▼▼▼
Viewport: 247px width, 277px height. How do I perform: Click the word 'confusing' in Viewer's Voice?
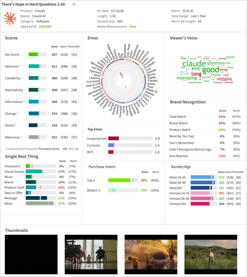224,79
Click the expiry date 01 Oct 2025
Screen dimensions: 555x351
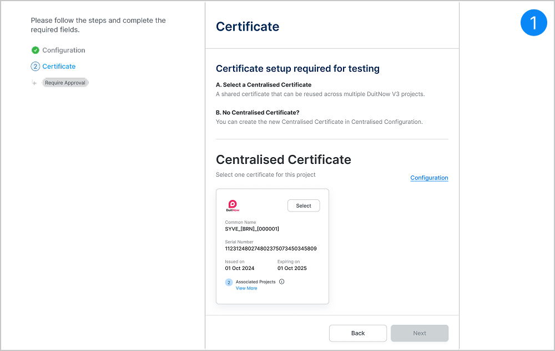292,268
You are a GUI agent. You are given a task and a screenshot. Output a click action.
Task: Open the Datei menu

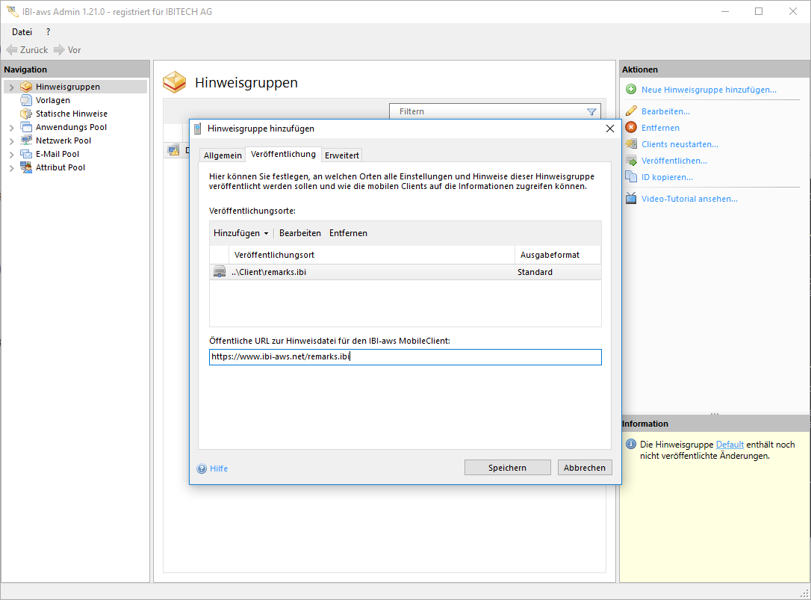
▲▲▲
▸ Instructions to follow
Apart from the pictures, write every entry out again exactly.

▸ Exercise result
Viewport: 247px width, 277px height. How do I perform: Click the word 'confusing' in Viewer's Voice?
224,79
Click the expiry date 01 Oct 2025
Screen dimensions: 555x351
292,268
You are a GUI agent. You are given a task and a screenshot. Output a click action.
Task: Open the Datei menu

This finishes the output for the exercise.